» Task brief
Restate word for word the lines from the one bearing "Open search with the magnifier icon" through the end of the entries below, and leave every picture out.

(Collected data entries)
......
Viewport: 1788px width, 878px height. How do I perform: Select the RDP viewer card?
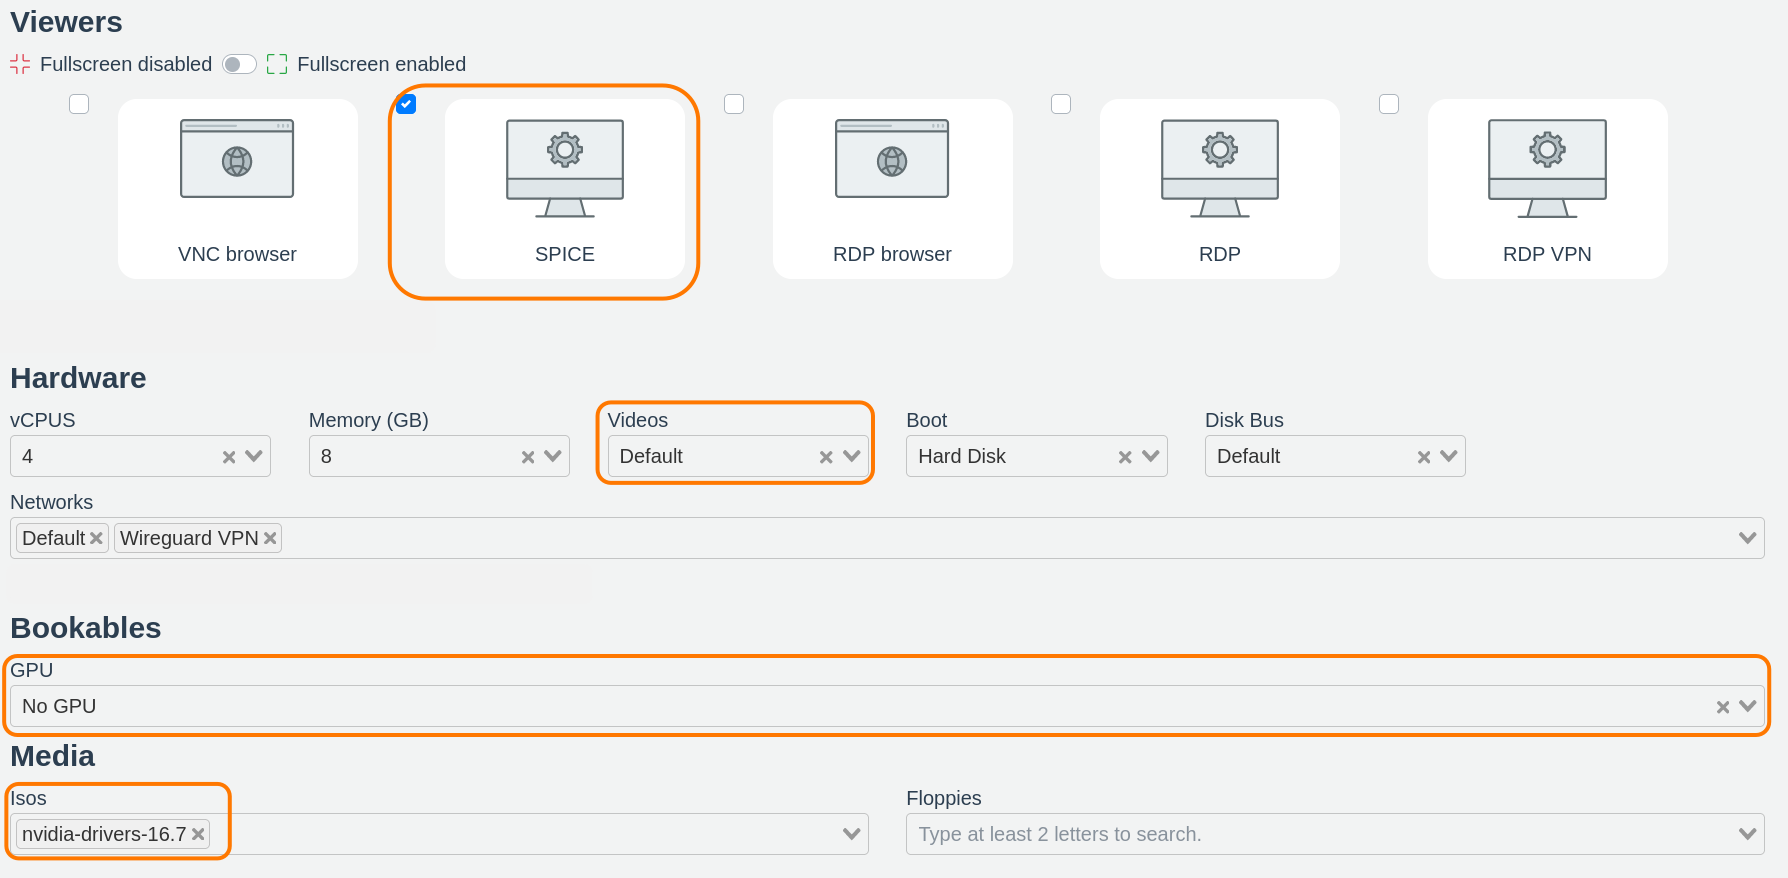coord(1219,189)
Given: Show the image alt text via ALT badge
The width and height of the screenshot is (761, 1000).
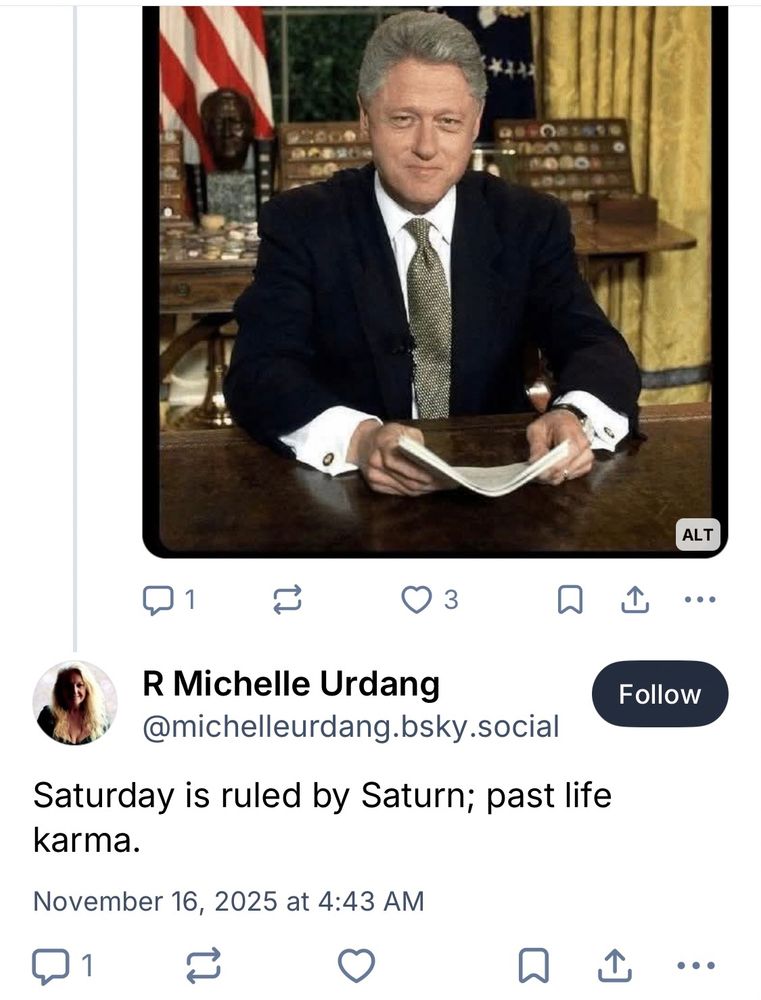Looking at the screenshot, I should [x=696, y=534].
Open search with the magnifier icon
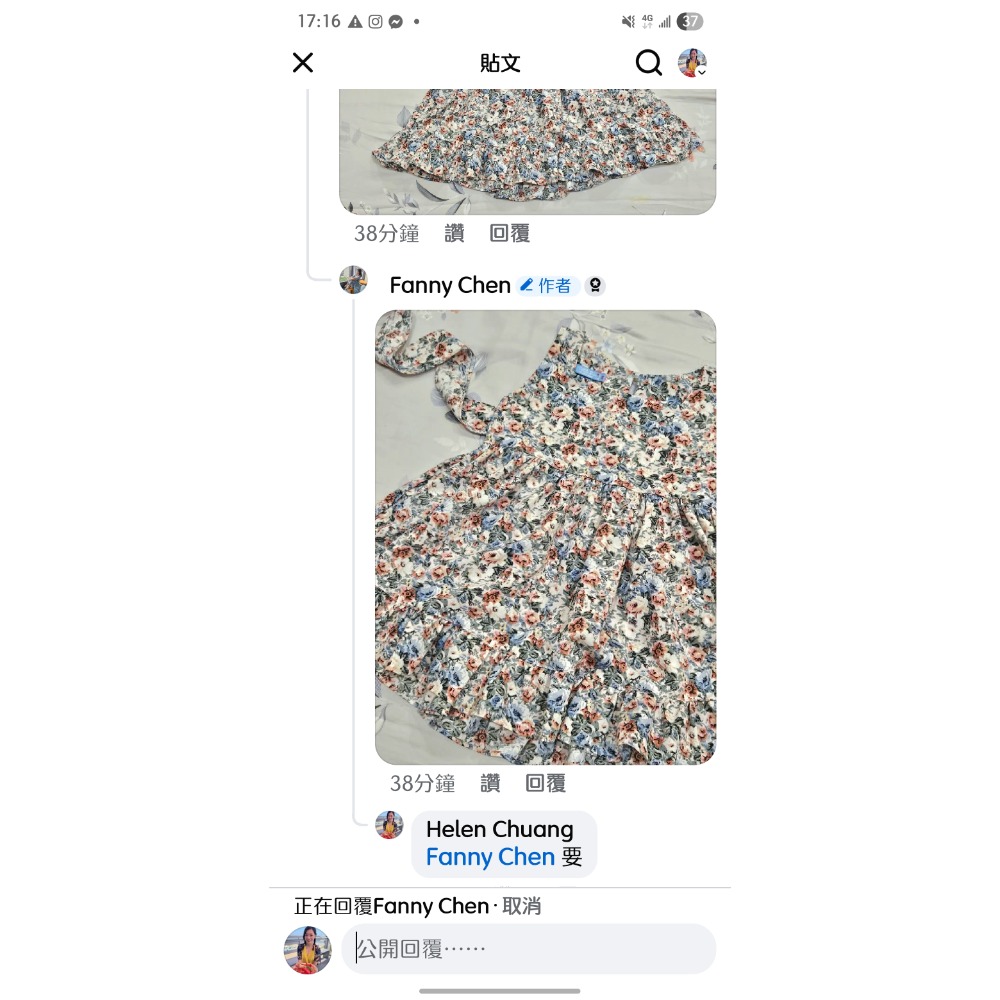The width and height of the screenshot is (1000, 1000). tap(649, 62)
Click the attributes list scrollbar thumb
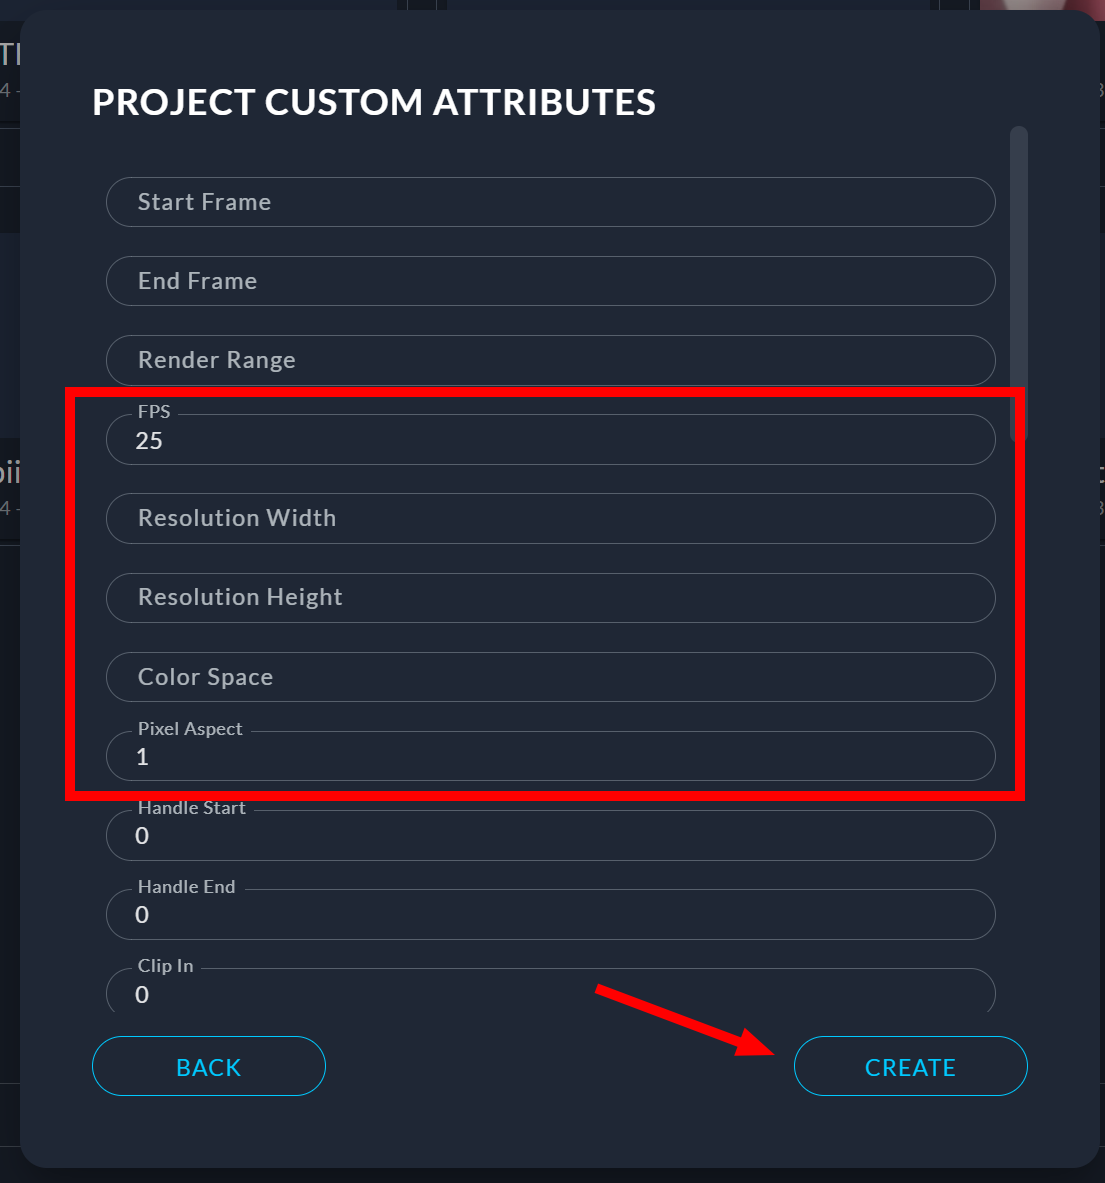The width and height of the screenshot is (1105, 1183). (x=1018, y=280)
......
» Result
Open search with the magnifier icon
The width and height of the screenshot is (1000, 1000). tap(649, 62)
Click the attributes list scrollbar thumb
The width and height of the screenshot is (1105, 1183). (x=1018, y=280)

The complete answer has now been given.